Benefit from the global economic upswing and firmer metals prices by investing in Canadian National Railway Company (TSX:CNR)(NYSE:CNI).

| More on:
The Motley Fool

The global economic upswing continues to gain considerable momentum, much of it being driven by the solid recovery in emerging markets. This can be attributed to their reliance on the extraction and export of commodities such as base metals, precious metals, coal, and oil, which have all experienced a significant uptick in prices of late.

What many pundits fail to recognize is that the same factors that are driving an improved economic outlook for developing economies are also a positive for Canada. This is because the extraction of oil, metals, and coal is responsible for just over 8% of Canada’s GDP and over 15% of export earnings. It means the growing demand for commodities, which continues to push prices higher, from China and India is a powerful tailwind for Canada’s economy.

As a result, the IMF recently hiked its growth forecast for Canada, lifting its projected GDP growth for 2018 by 30 basis points (bps) to 2.3% and by 20 bps for 2019 to 2%. The IMF also expects Trump’s tax reforms and fiscal stimulus to benefit Canada.

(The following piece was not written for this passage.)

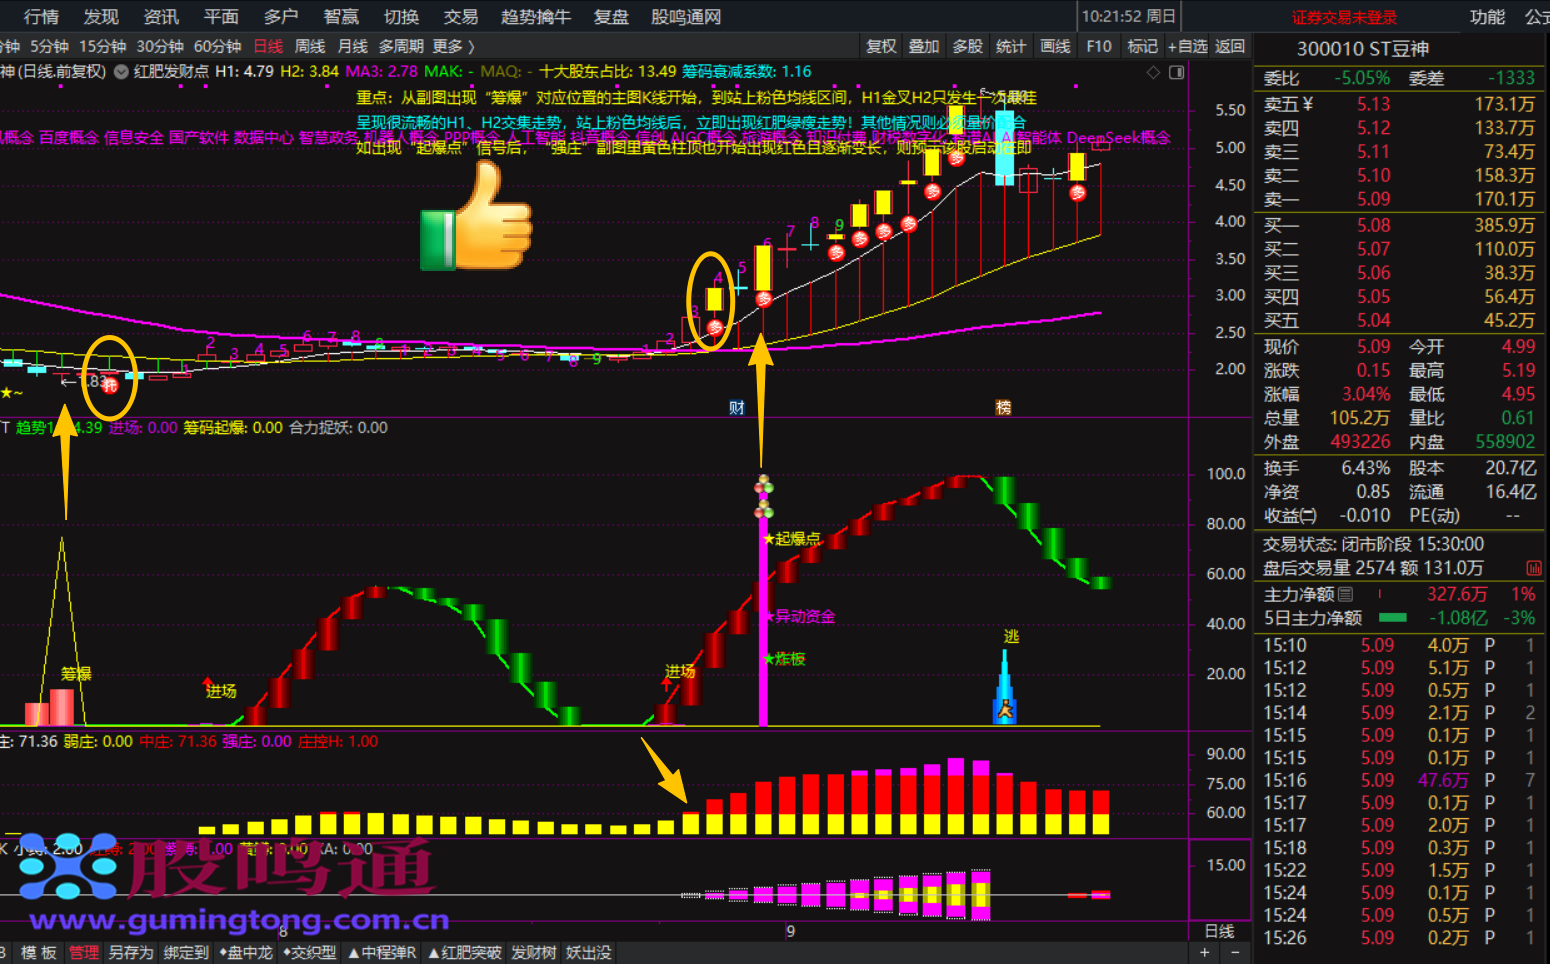The width and height of the screenshot is (1550, 964).
Task: Click the +自选 add to watchlist button
Action: (x=1187, y=46)
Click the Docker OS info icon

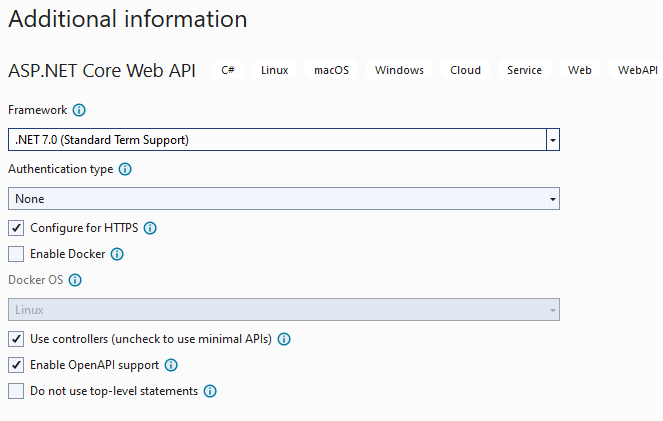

That bodes well for many Canadian stocks, notably those with exposure to the mining and energy sectors, such as Canadian National Railway Company (TSX:CNR)(NYSE:CNI). Canadian National owns and operates Canada’s largest rail network and is responsible for transporting a significant volume of Canada’s bulk freight.

Now what?

With rail being the only cost-effective means of transporting bulk freight combined with the breadth and width of Canadian National’s transcontinental rail network, demand for its services can only rise. The firmer demand for freight by rail because of higher metals and coal prices as well as economic growth is reflected in Canadian National’s third-quarter results.

Carloads for the quarter rose by 11% year over year, while gross tonne miles shot up by a healthy 12%. This can be attributed to a marked increase in the volume of metals, other minerals, and coal transported for that period. Revenue tonne miles for metals and mineral spiked by an impressive 50%, while for coal they expanded by 40%.

That trend will continue as Canadian miners such as Teck Resources Ltd. boost their coal, copper, and zinc production to take advantage of higher prices.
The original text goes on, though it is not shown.